Dartmouth To Start Health Care Delivery Research Center
"Dartmouth College is getting $35 million to open a center it hopes will help the nation take the next big steps in health care reform: improving quality while lowering costs," The Associated Press reports. "'[T]he real rocket science in health care right now is in the delivery,' said Dartmouth President Jim Yong Kim, who has been promoting the idea of a national institute on health care delivery since arriving at Dartmouth last July." The new Dartmouth Center for Health Care Delivery Science "will bring together experts in everything from medicine and management to sociology and systems engineering to figure out what is working in successful health care systems such as Minnesota's Mayo Clinic. They'll then teach practitioners, who can return home and make changes immediately, Kim said. The center also will be home to a new master's degree in health care delivery science, which will begin enrolling students in July 2011" (Ramer, 5/17).
The Washington Post has a related op-ed from Dartmouth's Jim Yong Kim and James Weinstein: "Health Reform's Next Test" (5/17). It's included in today Morning Edition.

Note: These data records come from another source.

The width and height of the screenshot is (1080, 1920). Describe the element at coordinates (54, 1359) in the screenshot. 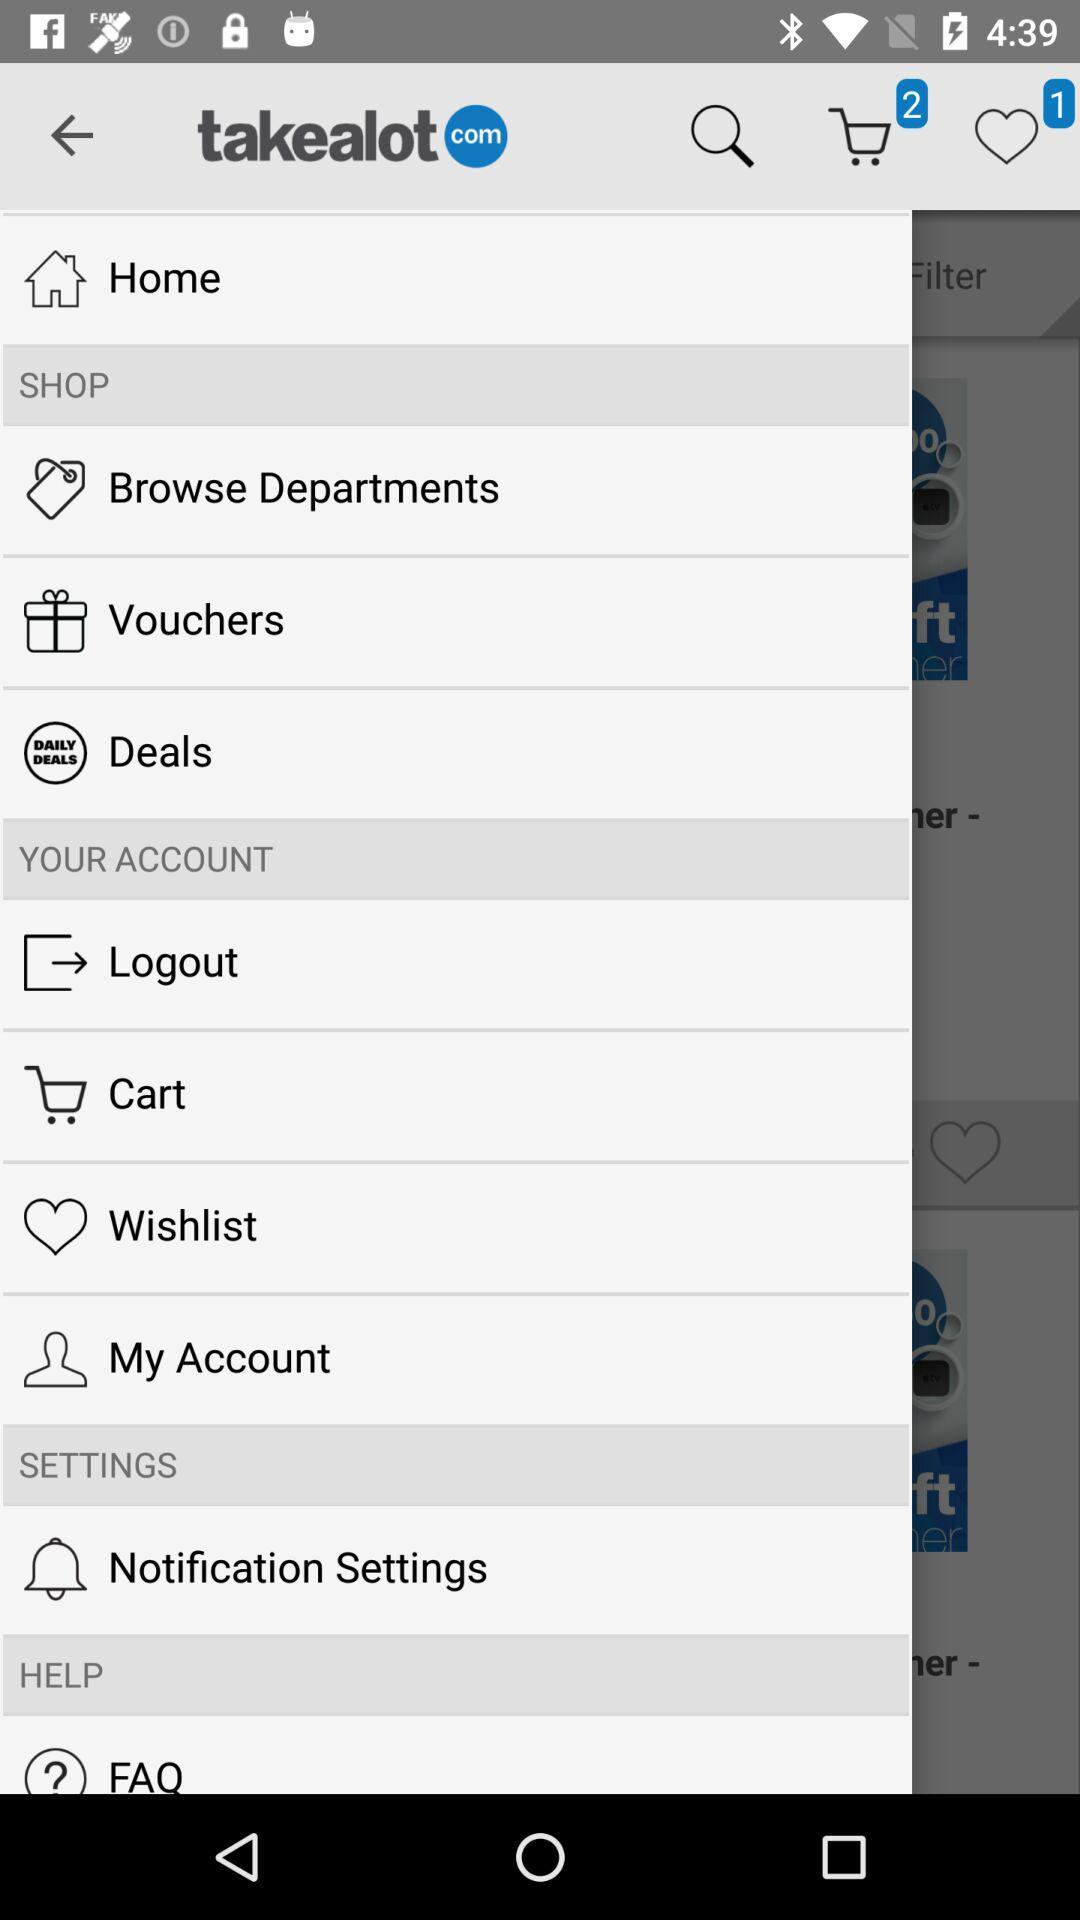

I see `the logo which is before my account` at that location.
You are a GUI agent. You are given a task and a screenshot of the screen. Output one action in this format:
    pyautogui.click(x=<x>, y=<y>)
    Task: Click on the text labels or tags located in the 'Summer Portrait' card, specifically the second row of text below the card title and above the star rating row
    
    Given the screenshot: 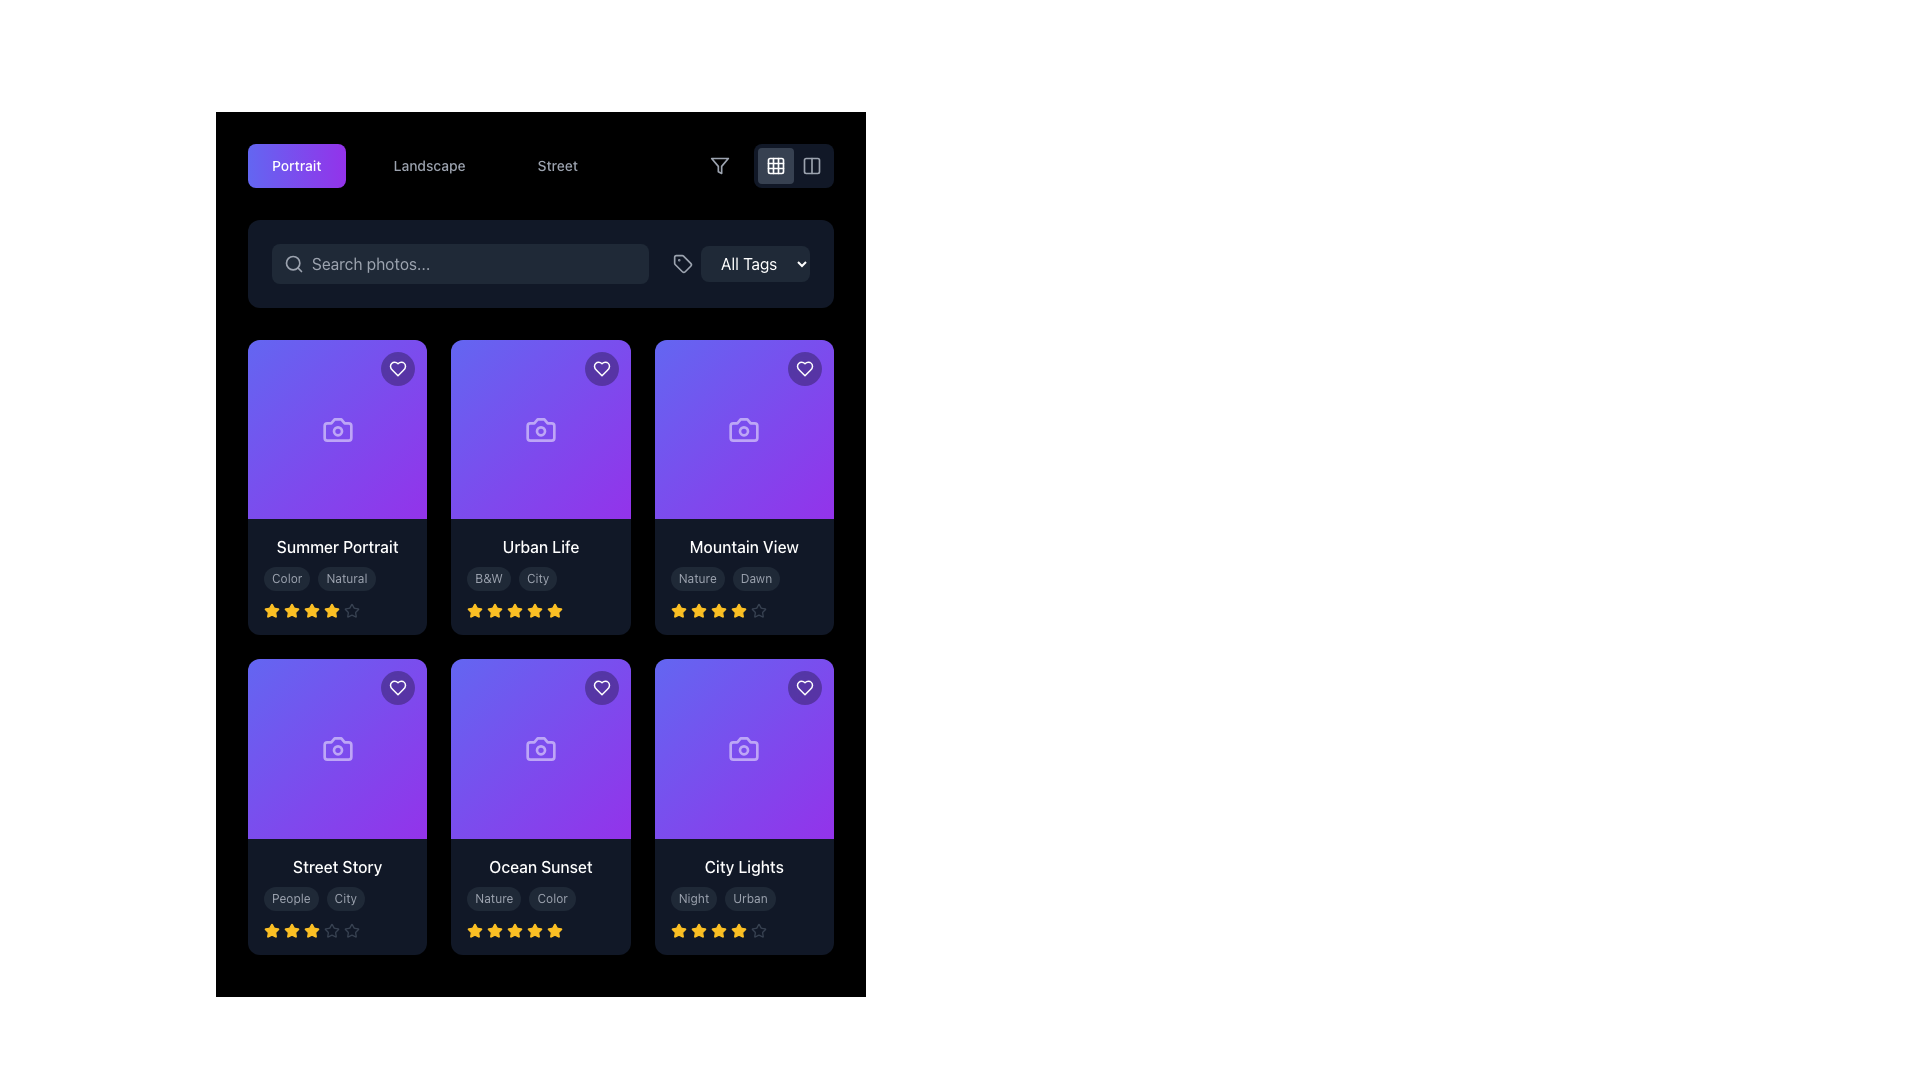 What is the action you would take?
    pyautogui.click(x=337, y=579)
    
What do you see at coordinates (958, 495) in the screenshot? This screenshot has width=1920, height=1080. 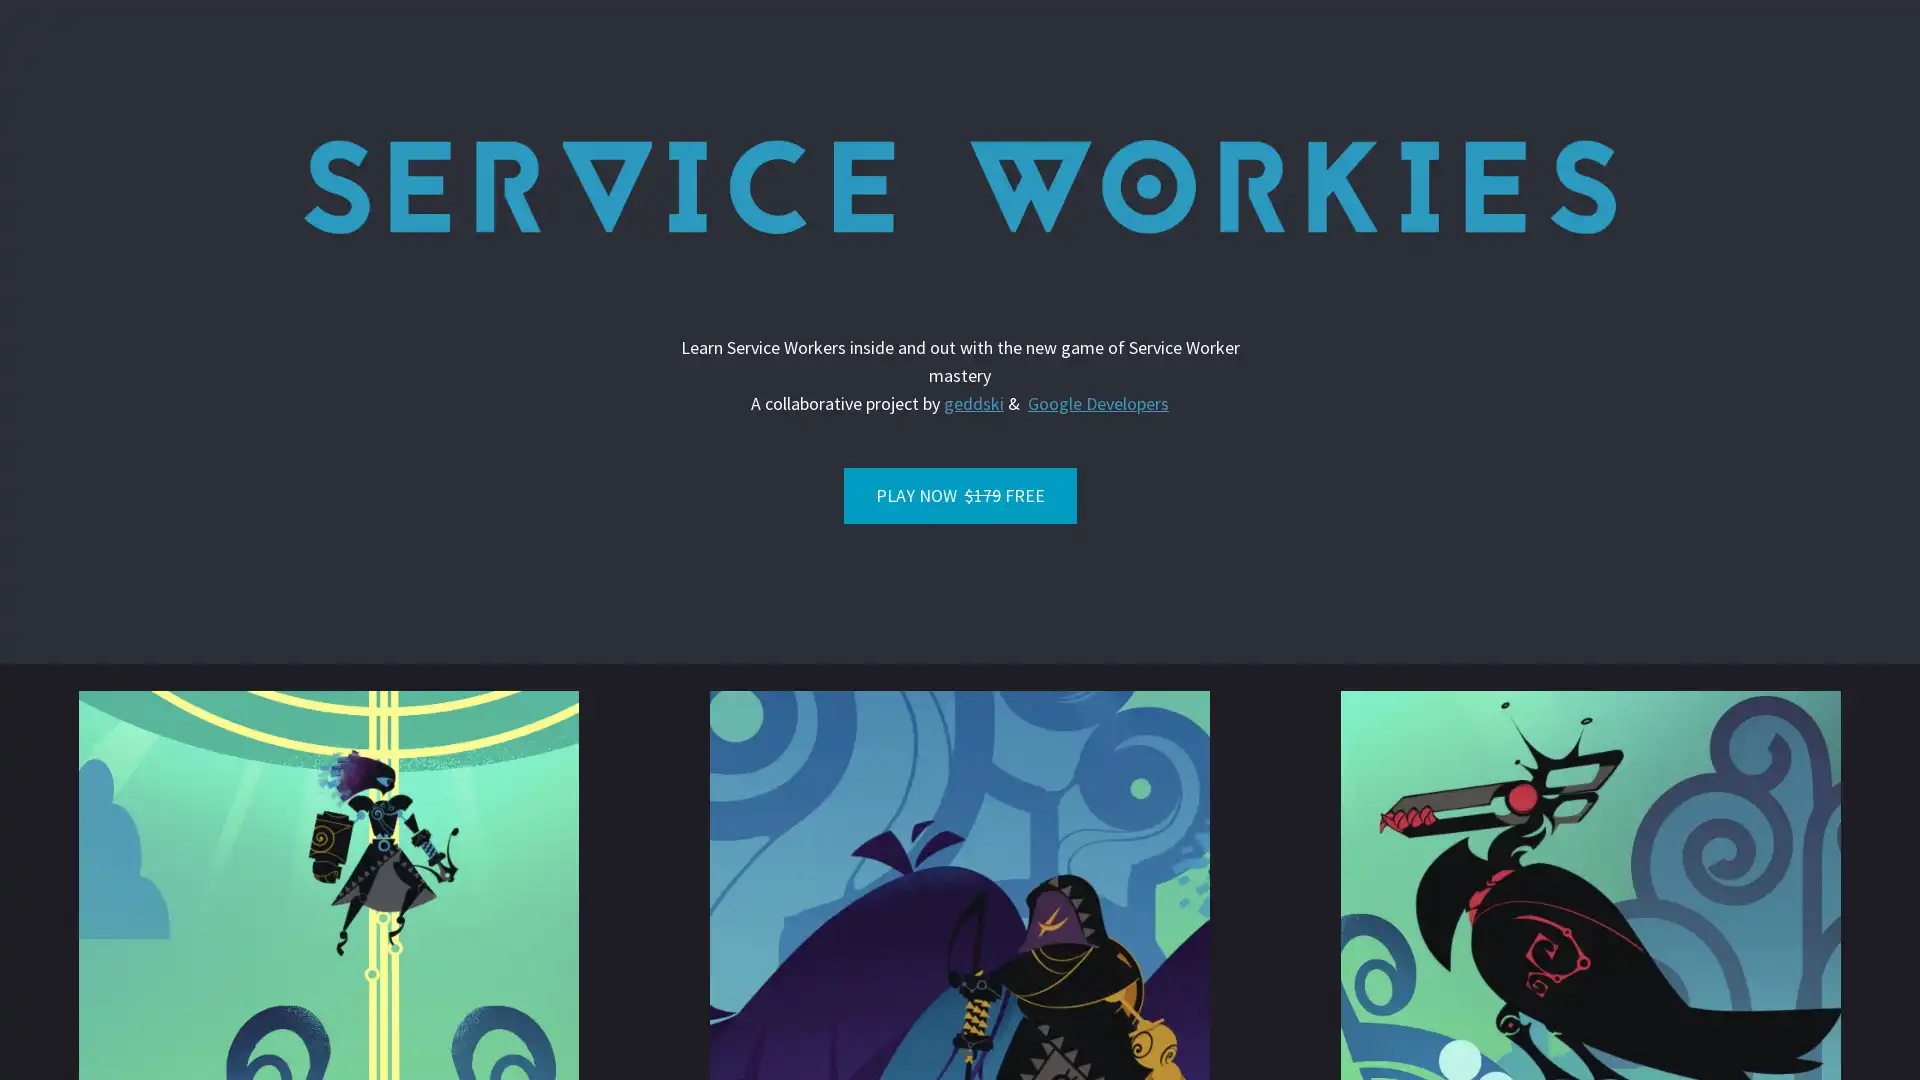 I see `PLAY NOW  $179 FREE` at bounding box center [958, 495].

Union Leader: "The degree will be offered jointly by The Dartmouth Institute and the Tuck School of Business with a focus on 'discovery and analysis of innovations and real-time implementation in health care,' officials said. Executive education and distance learning will also be a part of the new degree program, scheduled to enroll its first class in July 2011, officials said. Eventually, undergraduate studies in the field will also be available. Once the curriculum is set, Kim said, the school will also offer classes to health care providers already in the field and will test out some of the cost-saving practices the center generates on Dartmouth employees" (Plenda, 5/17).